As modelling of nonlinear oscillator systems plays an important part in science and engineering fields, a double loop Radial Basis Function Neural Network (RBFNN) with adaptive radius and lattices is proposed for handling this issue. In this design, a large enough lattice arranged to cover all of the trajectories is taken as the mapping center of the RBFNN at the initial condition. The number of lattices will be dynamically adjusted, and those lattices far from the trajectories will be removed. Applying Taylor expansion in local space, the activated radius factor can be separated from the Gaussian function.

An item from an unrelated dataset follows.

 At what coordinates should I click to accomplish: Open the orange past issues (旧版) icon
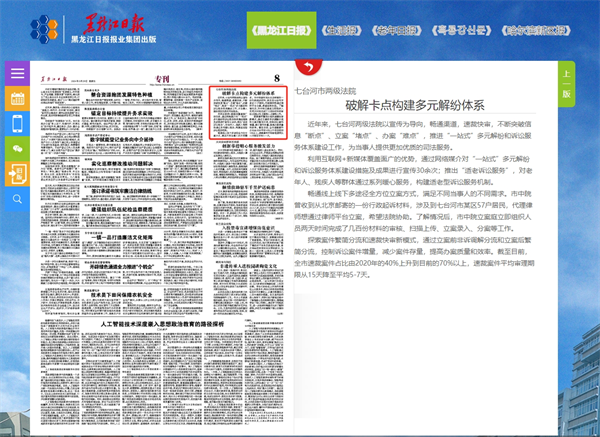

In order to guarantee that the modelling scheme has the characteristic of fast convergence, the error power function is utilized to minimize the gain parameter of the error differential equation. In the double loop structure, the updated equation of weights and activated radius can be determined by the Lyapunov function, which can guarantee that the weights and the activated radius will converge to the neighborhood of their true value and the tracking error of state trajectories will converge to the neighborhood of zero. In order to show the effectiveness and superiority of the double loop RBFNN proposed in this paper, Helmholtz–Duffing and Vanderpol–Duffing are used as the testing objects of the nonlinear oscillator system while comparing with Deterministic Learning.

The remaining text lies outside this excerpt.